Introduction

This document describes how to use pydocgen 0.3, a Python script to generate Microsoft Word (TM) - Documents and HTMLHelp files from HTML source.

Installation

To install pydocgen, you need to first make sure your system meets the following requirements:

Requirements

If you want to generate Microsoft Word (TM) documents, the following additional requirements must be met:

Installing pydocgen

Copy the files

pydocgen.py
htmlhelpgen.py

to a directory of your choice.

If you want to generate Word documents, you also must copy the default doc template

pydocgen.dot

to your Templates folder, which is usually located at

c:\Documents and Settings\<Username>\Application Data\Microsoft\Templates

Usage

The following sections explain how to create a HTML source, and generate both Microsoft Word (TM) Documents and HTMLHelp files.

Creating the source document

The source document is just a plaintext HTML document. You should make sure that you use only the supported HTML-Tags.

Please note: All tags have to be closed properly. In many cases, the parser interprets the closing task rather than the opening task. You can check your document using something like the HTML Validation Service

Creating the pydocgen project

Use a text editor of your choice (SciTE is my personal recommendation) and create a new file, that looks like this:

TARGET_DIRECTORY = "c:\\foo\\bar"
PROJECT_NAME = "test help"
PROJECT_SOURCE = "c:\\foo\\bar\\test.htm"
GENERATE_DOC = 0
ADD_LINKS_TO_INDEX = 1
PAGE_FORMAT_LANDSCAPE = 0
USE_TOPLEVEL_PROJECT = 0
DEFAULT_TOPIC = "default.htm"
USE_DOC_TEMPLATE = "pydocgen.dot"

As you can see, its a list of project options.

TARGET_DIRECTORY specifies the directory, where the files are to be generated. This directory must already exist. Please note that a single \ has to be encoded as \\.

PROJECT_NAME is the name of the project.

PROJECT_SOURCE is the path-and-filename of the source HTML document. It is not necessary that this file resides in the TARGET_DIRECTORY.

GENERATE_DOC specifies, whether to create Word documents (1) or not (0).

ADD_LINKS_TO_INDEX specifies, whether to add links to the index tab (1) or not (0).

PAGE_FORMAT_LANDSCAPE specifies, whether the Word document should have landscape layout (1) or not (0).

If USE_TOPLEVEL_PROJECT specifies, whether the Helpfile has a toplevel project (1) or not (0).

DEFAULT_TOPIC is the name of the default topic file.

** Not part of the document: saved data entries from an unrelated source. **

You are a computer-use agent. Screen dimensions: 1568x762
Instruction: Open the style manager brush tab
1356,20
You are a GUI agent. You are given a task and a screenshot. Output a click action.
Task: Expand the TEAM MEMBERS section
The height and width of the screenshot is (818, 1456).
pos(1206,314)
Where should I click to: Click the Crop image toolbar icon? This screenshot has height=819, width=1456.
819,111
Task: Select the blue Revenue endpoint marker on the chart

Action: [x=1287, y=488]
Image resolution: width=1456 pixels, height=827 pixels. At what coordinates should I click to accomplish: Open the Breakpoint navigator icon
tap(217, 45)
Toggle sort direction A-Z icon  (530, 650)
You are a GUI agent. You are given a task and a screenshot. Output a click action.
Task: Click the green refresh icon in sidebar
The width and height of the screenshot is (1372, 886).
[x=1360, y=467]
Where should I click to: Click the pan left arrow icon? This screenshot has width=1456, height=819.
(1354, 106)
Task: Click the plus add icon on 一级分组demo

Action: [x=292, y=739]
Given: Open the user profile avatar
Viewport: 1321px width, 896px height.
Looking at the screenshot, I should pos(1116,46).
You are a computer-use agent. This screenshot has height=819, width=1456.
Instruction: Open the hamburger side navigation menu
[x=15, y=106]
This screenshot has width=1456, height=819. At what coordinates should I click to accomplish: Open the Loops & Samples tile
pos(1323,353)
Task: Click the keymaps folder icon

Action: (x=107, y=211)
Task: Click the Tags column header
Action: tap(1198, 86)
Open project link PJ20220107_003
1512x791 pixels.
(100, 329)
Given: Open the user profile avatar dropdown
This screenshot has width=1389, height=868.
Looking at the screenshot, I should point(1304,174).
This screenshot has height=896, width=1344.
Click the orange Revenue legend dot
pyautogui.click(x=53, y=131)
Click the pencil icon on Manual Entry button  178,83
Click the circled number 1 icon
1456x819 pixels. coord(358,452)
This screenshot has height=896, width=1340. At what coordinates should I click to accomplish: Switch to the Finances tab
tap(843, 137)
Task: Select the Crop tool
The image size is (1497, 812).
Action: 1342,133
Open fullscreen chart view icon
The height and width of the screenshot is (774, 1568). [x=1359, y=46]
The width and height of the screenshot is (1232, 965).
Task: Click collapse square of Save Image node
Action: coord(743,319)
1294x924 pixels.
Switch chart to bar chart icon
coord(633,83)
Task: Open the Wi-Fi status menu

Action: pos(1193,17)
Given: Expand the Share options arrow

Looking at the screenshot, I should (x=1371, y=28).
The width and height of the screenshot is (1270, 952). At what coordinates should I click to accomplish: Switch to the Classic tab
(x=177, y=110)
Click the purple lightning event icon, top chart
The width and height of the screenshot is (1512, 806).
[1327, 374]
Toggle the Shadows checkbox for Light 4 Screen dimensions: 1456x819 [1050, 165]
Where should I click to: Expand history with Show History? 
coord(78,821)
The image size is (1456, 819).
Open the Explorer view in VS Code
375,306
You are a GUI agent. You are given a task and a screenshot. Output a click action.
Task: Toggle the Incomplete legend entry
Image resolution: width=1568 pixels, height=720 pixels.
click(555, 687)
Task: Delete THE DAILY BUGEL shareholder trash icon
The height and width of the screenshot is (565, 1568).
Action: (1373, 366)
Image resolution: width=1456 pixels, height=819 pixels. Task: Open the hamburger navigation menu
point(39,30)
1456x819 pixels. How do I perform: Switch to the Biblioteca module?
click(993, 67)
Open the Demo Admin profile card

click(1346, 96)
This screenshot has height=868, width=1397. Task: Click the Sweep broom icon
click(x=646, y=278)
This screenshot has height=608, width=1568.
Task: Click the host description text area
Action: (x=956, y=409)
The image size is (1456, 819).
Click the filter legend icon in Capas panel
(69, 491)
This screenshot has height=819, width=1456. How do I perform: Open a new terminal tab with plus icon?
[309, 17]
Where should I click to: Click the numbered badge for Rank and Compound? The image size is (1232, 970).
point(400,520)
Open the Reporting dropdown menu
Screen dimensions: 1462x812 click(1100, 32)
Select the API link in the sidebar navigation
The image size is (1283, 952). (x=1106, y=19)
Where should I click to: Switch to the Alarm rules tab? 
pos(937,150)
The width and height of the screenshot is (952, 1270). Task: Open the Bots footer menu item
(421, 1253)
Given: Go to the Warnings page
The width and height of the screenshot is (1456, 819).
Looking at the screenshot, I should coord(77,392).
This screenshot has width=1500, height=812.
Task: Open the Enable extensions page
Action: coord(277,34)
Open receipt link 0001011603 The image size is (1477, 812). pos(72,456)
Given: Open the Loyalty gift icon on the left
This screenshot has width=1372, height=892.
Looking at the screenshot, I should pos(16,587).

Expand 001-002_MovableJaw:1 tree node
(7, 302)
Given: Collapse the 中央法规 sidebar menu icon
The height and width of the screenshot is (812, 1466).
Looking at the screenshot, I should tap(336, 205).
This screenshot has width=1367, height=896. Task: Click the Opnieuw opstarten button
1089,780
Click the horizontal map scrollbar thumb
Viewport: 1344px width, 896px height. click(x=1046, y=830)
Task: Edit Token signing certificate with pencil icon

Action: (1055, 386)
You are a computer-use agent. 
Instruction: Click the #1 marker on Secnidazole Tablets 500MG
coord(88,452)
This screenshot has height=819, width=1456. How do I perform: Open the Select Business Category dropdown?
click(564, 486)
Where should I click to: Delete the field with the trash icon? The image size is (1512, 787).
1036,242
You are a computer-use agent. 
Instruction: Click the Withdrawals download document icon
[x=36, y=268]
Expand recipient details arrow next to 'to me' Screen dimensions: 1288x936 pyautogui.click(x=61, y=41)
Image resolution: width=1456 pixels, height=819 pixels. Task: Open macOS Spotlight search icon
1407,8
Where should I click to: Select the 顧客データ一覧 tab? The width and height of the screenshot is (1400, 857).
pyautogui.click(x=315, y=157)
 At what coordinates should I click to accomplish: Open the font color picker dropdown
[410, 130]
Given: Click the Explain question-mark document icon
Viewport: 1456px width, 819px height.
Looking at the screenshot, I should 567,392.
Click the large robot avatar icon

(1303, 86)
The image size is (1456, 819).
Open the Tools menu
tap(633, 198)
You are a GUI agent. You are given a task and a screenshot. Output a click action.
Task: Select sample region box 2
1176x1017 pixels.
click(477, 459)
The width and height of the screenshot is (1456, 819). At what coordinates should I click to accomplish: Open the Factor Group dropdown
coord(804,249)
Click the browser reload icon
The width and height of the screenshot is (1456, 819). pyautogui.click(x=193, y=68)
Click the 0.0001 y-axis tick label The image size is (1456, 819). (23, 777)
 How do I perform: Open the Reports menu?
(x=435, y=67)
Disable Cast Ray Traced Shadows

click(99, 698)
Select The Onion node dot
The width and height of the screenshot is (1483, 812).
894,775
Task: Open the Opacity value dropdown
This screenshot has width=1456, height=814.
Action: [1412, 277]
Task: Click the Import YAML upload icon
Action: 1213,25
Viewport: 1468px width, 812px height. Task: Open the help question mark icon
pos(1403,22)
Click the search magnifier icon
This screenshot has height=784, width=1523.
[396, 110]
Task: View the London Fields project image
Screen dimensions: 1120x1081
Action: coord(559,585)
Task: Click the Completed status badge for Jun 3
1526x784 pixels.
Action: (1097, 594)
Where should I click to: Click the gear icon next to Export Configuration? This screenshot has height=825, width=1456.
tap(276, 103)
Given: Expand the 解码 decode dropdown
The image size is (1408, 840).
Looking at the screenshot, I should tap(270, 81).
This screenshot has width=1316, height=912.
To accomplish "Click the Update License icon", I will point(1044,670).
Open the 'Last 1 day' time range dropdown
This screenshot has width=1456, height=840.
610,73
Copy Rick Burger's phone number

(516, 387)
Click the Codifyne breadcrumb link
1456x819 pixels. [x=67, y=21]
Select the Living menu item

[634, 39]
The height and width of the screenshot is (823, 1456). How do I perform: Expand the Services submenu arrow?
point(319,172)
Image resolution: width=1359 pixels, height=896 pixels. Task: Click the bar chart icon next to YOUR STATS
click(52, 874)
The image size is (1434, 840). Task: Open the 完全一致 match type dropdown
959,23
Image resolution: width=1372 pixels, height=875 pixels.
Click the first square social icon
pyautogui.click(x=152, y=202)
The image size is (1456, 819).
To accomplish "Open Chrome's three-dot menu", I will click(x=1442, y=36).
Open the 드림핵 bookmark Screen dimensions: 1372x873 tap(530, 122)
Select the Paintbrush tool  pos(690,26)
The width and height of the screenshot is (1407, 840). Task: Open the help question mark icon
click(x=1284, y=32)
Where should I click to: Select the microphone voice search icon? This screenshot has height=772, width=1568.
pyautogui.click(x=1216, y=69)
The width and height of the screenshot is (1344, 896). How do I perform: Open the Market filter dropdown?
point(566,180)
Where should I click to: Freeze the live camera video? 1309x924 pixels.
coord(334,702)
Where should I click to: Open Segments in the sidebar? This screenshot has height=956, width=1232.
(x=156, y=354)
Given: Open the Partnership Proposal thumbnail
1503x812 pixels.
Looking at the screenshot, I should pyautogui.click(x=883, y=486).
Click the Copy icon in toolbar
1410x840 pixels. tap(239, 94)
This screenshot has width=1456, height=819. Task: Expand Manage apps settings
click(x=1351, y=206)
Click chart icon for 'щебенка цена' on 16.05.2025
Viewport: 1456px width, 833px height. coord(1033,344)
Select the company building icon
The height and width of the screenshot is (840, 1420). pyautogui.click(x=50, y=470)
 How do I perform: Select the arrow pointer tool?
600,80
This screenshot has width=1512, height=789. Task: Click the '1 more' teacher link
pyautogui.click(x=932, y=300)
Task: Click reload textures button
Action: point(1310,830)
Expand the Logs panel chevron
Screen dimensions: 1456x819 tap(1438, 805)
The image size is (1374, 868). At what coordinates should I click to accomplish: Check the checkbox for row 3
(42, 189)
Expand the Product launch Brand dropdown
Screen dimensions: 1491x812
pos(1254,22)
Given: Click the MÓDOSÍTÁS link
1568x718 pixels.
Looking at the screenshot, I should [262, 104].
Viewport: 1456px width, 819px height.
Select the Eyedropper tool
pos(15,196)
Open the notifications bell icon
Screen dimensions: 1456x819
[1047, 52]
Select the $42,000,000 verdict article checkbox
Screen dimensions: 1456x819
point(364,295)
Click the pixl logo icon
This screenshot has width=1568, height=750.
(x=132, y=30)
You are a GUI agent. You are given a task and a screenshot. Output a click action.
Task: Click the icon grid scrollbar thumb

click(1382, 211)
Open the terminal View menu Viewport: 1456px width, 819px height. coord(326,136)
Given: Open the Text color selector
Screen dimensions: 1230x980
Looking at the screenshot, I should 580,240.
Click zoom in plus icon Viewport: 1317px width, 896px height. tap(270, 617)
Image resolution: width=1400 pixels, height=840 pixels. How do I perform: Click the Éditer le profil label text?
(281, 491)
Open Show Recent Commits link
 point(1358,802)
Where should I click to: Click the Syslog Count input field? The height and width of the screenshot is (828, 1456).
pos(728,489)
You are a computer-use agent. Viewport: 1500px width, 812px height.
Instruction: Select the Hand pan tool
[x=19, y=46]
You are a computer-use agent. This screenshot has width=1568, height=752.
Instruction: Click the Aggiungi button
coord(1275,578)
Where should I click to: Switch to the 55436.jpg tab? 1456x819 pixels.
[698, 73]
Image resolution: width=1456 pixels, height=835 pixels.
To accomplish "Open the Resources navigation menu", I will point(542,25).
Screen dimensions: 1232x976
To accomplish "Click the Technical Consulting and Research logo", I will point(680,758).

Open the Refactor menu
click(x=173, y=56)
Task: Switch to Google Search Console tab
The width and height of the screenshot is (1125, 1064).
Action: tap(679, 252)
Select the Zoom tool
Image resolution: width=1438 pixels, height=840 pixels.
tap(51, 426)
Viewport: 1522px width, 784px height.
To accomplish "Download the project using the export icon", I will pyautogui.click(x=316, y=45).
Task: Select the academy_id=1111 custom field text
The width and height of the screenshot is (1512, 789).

USE_DOC_TEMPLATE is used to specify the template file used when generating the Word document.

Running pydocgen

On Windows: From a command line prompt, type:

c:\> python pydocgen.py <name-of-project-file>

On other OS: From a shell prompt, type:

~ # pydocgen.py <name-of-project-file>

Note: When you want to create Word documents, you must first start Microsoft Word 2000 in the background, otherwise the OLE operations will fail.

Supported HTML-Tags

The following sections describe the HTML tags supported by pydocgen.

General Notes

Warning: All tags have to be closed properly. In many cases, the parser interprets the closing task rather than the opening task. You can check your document using something like the HTML Validation Service

Headings

The Header-Tags (H1, H2, H3 etc.) are used for representing th nested structure of the document (and helpfile). For example, this topic "Headings" is a subtopic of "Supported HTML-Tags", because it is enclosed in <h2> tags. A nesting-depth of up to eight levels is supported.

Example:

<h1>Theme</h1>
blablabla
    <h2>Chapter 1</h2>
    blablabla
    <h2>Chapter 2</h2>
    blablabla
        <h3>Subchapter a</h3>
        blablabla
    <h2>Chapter 3</h2>
    blablabla
    ...

Paragraphs

Paragraphs are started by <p> and ended by </p>. In a paragraph, only Bold font, Italic font and Links are valid.

Example:

<p>bla bla bla bla bla bla bla bla bla 
bla bla bla bla bla bla bla bla bla bla bla bla 
bla bla bla bla bla bla bla bla bla bla bla bla 
bla bla bla bla bla</p>

Bullet lists

Bullet lists can be created:

In a bullet list, only Bold font, Italic font and Links are valid.

Example:

<ul>
<li>bla bla bla</li>
<li>bla bla bla</li>
</ul>

Links

To use Links, you must first define link targets. This is done by using the tags <a name="#unique-name"> and </a>.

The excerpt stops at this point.